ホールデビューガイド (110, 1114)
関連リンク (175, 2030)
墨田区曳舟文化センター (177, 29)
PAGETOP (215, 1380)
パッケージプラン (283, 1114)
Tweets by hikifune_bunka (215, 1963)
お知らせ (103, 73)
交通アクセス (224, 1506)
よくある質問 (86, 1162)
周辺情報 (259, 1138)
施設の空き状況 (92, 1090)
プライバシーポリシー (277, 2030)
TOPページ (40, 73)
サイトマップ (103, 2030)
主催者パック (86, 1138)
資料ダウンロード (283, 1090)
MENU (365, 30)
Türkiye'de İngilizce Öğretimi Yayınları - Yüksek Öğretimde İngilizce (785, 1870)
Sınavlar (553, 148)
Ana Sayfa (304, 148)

* * *

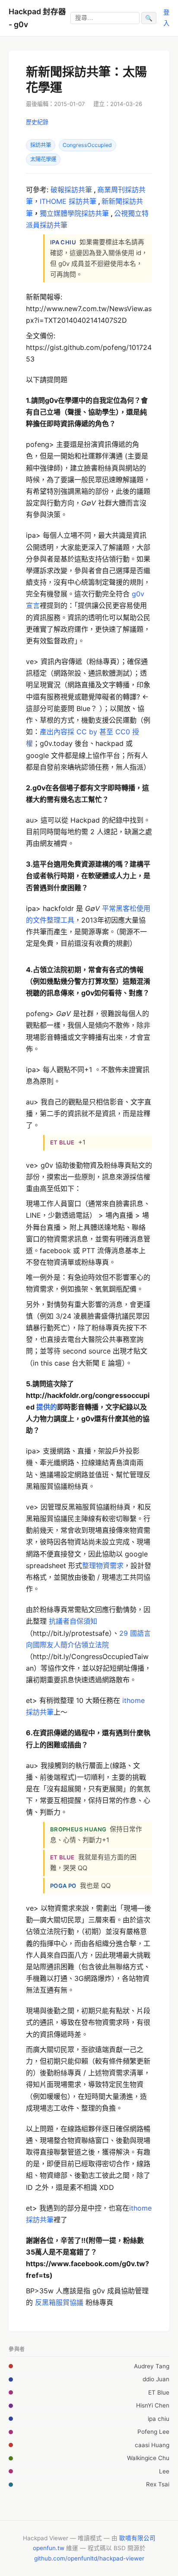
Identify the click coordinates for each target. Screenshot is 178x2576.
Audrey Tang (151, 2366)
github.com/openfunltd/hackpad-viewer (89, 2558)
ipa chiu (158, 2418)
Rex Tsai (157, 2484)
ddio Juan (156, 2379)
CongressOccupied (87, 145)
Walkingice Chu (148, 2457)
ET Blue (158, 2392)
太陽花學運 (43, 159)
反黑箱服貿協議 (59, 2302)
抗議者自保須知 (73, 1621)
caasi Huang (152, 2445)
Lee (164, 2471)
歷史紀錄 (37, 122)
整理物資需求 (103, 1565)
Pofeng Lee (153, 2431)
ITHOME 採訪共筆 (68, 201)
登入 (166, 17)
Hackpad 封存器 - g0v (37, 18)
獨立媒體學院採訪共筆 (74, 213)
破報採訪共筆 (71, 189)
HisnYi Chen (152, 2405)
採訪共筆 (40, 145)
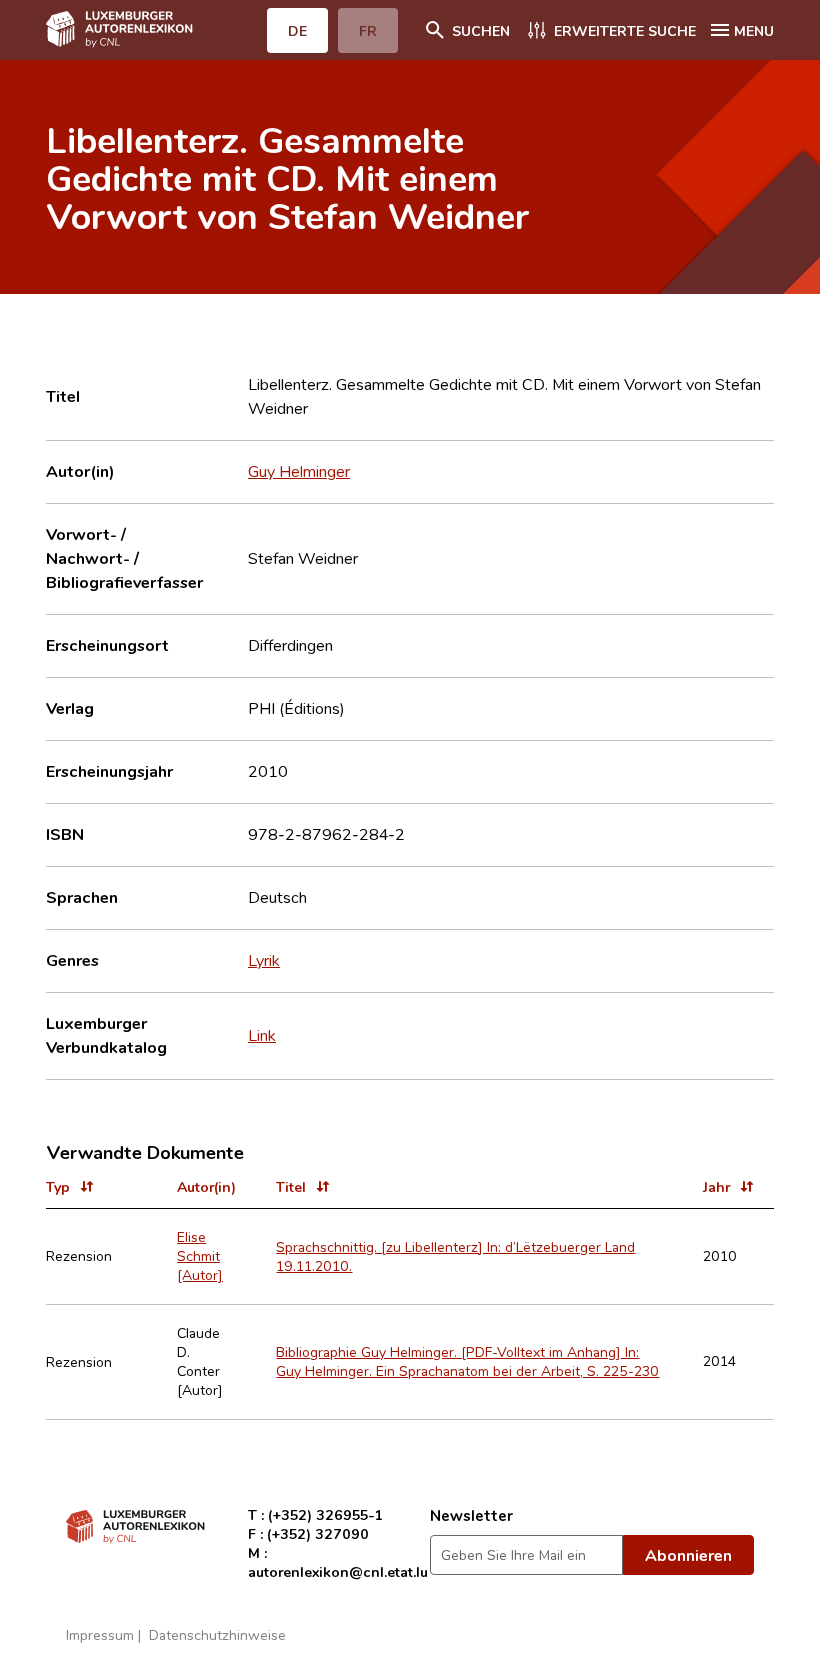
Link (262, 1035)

---

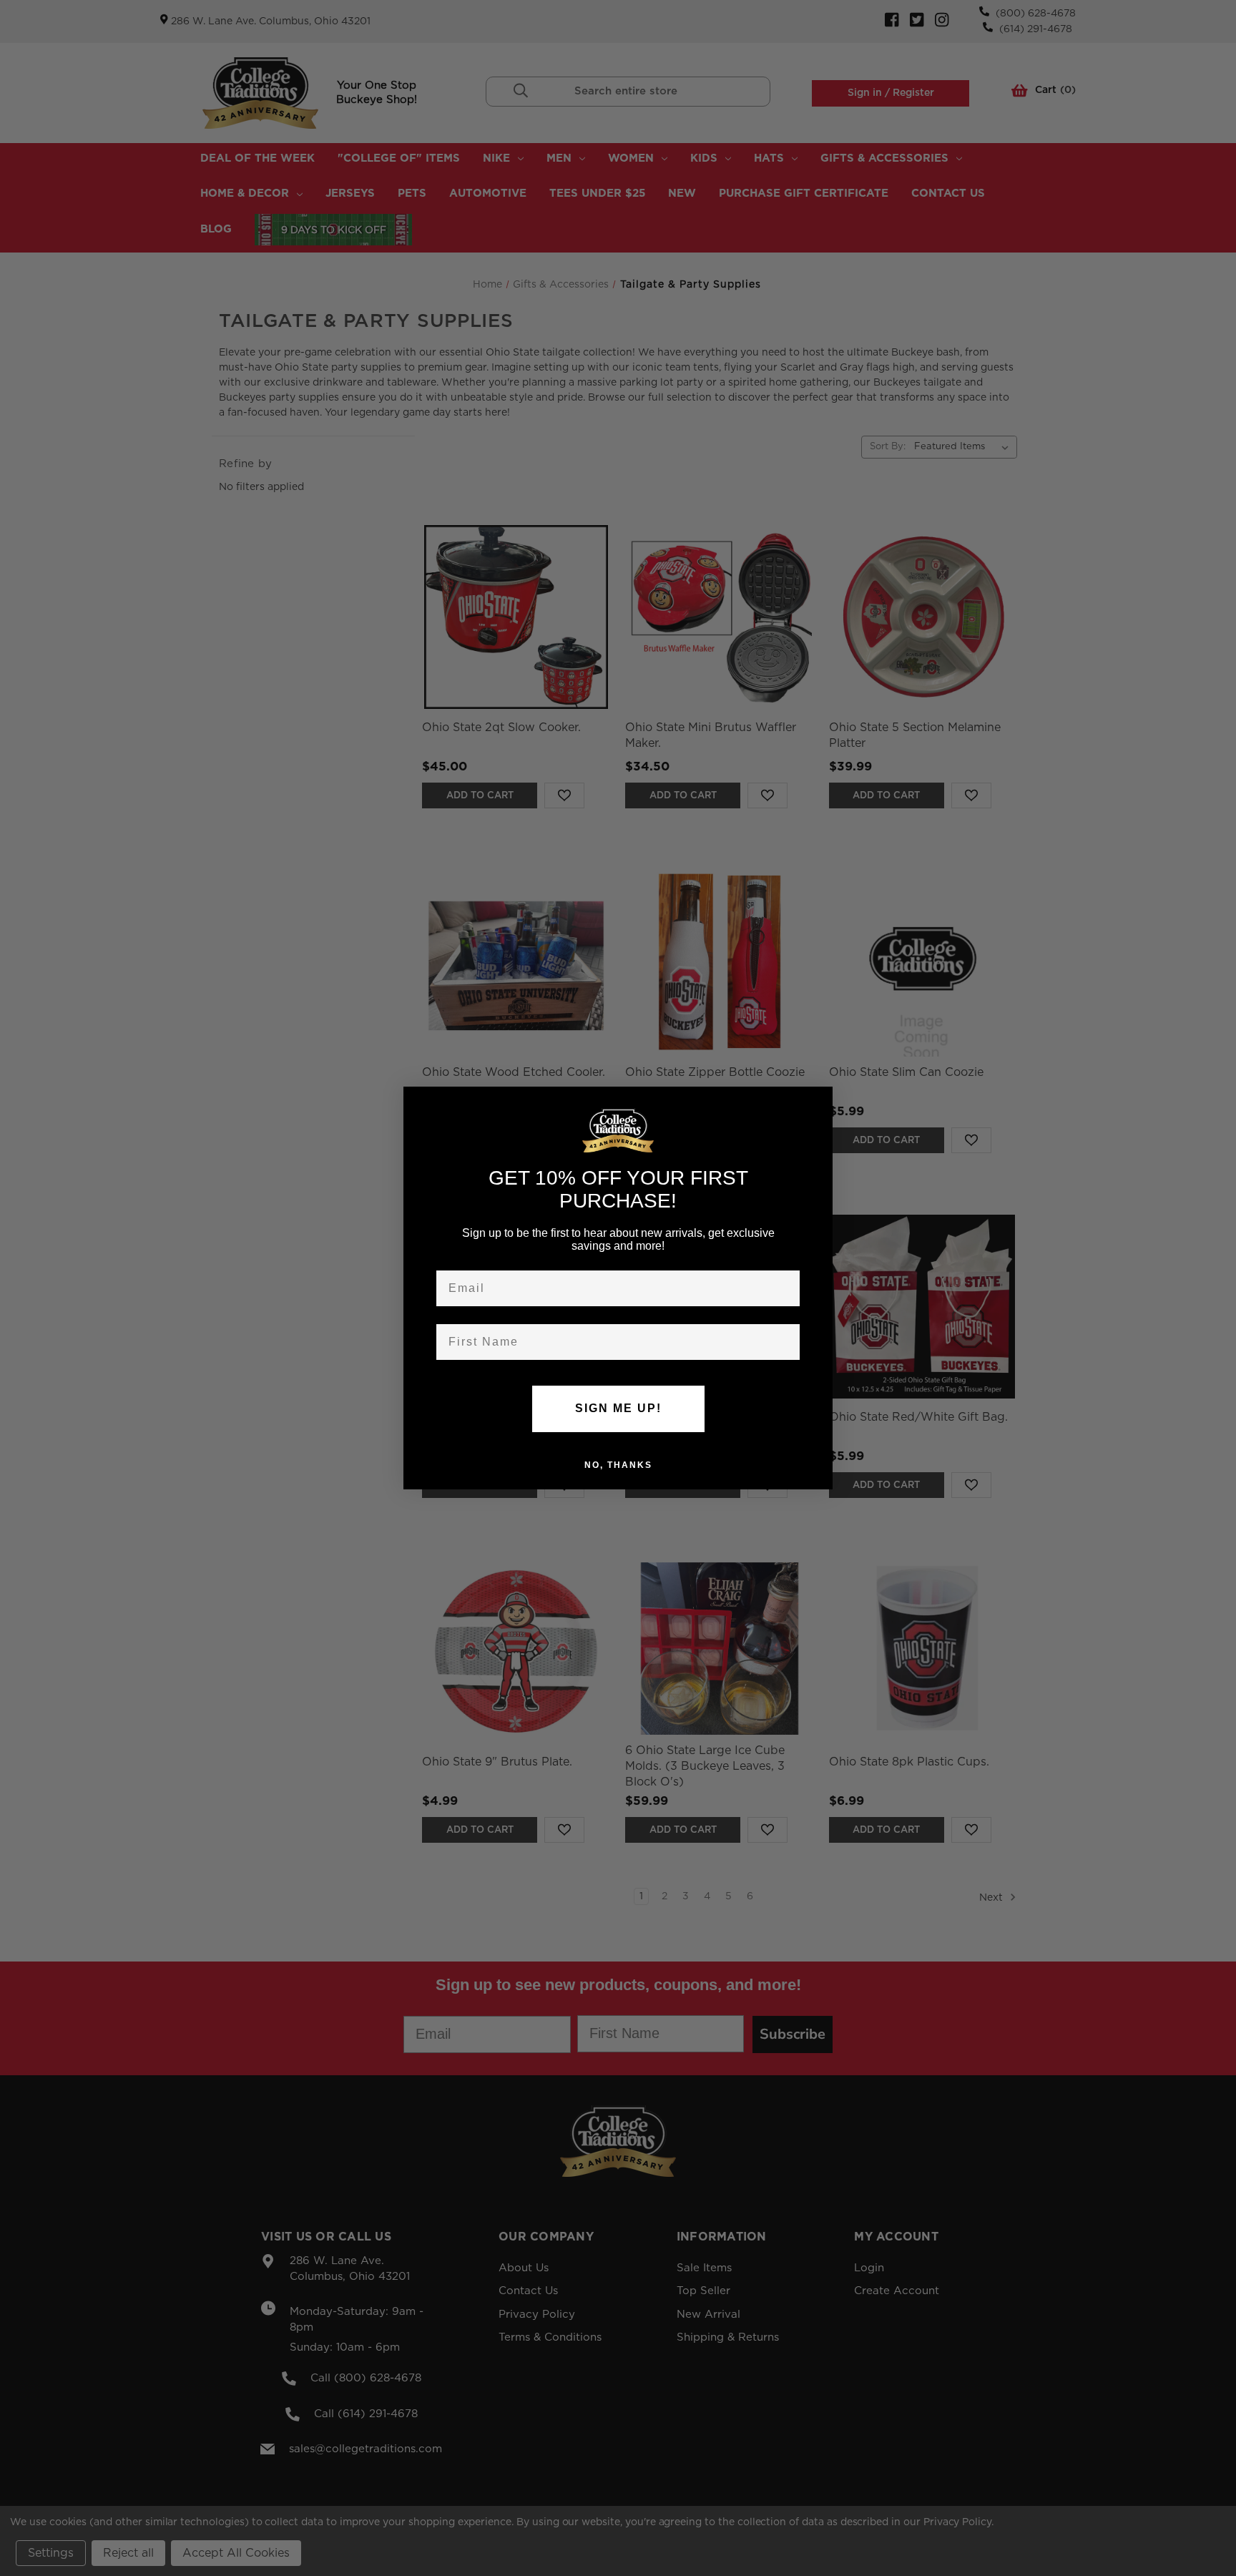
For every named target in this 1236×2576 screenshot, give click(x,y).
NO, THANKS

_ACTIVITY_
For each line of the material that contains the word "target", make a copy.

_TASK RESPONSE_
Identify the click coordinates for each target. Screenshot is 178x2576.
For every named target in this 1236×2576 screenshot, give click(x,y).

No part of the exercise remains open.